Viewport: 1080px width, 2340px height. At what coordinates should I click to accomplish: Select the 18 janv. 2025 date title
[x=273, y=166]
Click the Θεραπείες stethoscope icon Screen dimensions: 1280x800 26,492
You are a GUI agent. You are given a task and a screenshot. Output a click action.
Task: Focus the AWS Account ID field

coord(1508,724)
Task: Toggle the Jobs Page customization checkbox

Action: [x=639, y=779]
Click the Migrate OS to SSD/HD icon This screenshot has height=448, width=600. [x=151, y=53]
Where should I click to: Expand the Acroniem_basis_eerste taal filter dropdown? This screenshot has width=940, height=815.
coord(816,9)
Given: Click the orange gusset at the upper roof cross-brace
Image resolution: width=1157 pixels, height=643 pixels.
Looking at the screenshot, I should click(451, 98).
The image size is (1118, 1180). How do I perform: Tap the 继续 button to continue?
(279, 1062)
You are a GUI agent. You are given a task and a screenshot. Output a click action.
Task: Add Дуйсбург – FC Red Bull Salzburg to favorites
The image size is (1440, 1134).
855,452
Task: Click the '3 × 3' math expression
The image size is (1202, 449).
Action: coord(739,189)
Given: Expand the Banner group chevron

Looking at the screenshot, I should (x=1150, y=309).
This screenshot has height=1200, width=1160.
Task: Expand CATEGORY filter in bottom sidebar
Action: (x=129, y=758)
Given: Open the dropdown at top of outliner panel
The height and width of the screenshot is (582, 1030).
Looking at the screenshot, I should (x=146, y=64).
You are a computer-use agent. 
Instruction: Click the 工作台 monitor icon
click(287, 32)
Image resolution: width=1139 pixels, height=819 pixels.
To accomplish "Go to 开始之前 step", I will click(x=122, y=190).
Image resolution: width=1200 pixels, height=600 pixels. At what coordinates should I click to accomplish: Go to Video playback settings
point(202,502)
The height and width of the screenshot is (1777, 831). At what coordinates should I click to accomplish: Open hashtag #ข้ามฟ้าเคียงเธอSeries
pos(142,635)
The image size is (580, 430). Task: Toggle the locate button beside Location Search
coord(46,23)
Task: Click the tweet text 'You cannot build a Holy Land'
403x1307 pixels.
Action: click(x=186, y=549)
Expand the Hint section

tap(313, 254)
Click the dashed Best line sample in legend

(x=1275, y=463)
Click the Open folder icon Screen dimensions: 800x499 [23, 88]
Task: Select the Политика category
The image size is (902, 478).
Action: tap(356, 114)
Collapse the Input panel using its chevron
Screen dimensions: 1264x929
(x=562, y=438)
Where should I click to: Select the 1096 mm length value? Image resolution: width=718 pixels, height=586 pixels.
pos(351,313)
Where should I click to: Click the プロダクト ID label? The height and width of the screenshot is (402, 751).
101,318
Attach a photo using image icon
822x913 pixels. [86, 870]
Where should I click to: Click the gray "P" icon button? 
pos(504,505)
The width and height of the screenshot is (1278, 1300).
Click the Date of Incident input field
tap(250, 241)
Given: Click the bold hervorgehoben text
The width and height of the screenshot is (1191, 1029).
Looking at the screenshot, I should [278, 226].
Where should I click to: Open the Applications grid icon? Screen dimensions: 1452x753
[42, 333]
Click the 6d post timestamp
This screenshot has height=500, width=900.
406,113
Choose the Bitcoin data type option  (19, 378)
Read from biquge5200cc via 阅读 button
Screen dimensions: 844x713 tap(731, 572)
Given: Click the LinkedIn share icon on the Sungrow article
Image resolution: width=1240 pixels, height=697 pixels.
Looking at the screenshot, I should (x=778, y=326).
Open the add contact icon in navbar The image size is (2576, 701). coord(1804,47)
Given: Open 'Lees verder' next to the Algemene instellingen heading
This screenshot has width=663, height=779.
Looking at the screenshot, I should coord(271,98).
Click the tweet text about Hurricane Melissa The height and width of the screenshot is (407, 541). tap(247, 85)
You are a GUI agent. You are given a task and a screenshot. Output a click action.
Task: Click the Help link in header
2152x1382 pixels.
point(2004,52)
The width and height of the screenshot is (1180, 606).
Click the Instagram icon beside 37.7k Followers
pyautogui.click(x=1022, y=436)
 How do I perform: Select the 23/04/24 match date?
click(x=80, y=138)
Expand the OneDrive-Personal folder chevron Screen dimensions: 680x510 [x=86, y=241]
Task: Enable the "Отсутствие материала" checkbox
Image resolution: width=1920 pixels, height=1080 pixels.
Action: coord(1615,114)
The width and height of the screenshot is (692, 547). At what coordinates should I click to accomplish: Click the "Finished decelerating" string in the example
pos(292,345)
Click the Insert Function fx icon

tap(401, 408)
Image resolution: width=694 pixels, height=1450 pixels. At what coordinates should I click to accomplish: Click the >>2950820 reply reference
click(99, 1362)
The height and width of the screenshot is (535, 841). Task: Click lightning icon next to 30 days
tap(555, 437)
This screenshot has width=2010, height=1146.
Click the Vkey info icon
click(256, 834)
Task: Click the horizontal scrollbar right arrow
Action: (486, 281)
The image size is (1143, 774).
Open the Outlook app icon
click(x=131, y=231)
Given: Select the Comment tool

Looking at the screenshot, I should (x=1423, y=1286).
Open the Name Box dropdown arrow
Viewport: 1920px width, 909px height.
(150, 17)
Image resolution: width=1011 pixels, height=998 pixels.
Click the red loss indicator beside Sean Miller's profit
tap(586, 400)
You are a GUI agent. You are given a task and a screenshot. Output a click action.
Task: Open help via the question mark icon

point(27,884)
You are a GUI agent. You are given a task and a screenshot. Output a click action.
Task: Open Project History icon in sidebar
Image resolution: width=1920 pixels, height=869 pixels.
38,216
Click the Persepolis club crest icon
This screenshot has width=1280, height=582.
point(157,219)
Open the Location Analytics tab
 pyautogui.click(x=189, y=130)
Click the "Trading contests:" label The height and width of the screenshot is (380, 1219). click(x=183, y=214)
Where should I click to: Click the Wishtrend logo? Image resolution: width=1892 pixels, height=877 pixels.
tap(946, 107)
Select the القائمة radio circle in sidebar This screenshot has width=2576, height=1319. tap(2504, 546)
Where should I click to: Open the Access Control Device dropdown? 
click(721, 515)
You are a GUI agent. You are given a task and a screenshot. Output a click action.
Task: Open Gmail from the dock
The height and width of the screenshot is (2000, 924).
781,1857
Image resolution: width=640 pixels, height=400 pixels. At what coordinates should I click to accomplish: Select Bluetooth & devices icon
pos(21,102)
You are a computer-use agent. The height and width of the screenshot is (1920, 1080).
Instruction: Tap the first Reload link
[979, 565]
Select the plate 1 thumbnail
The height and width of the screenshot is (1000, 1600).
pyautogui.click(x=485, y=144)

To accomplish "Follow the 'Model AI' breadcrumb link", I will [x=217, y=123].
● ● ● ● ● ● ●
Render the lines from the one containing "Image resolution: width=640" through the last line of the records, inclusive, as a Markdown table with the columns Row and Line text. Number the rows and omit blank lines.

> **Response to this exercise**:
| Row | Line text |
|---|---|
| 1 | Image resolution: width=640 pixels, height=400 pixels. At what coordinates should I click to accomplish: Select Bluetooth & devices icon |
| 2 | pos(21,102) |
| 3 | You are a computer-use agent. The height and width of the screenshot is (1920, 1080). |
| 4 | Instruction: Tap the first Reload link |
| 5 | [979, 565] |
| 6 | Select the plate 1 thumbnail |
| 7 | The height and width of the screenshot is (1000, 1600). |
| 8 | pyautogui.click(x=485, y=144) |
| 9 | To accomplish "Follow the 'Model AI' breadcrumb link", I will [x=217, y=123]. |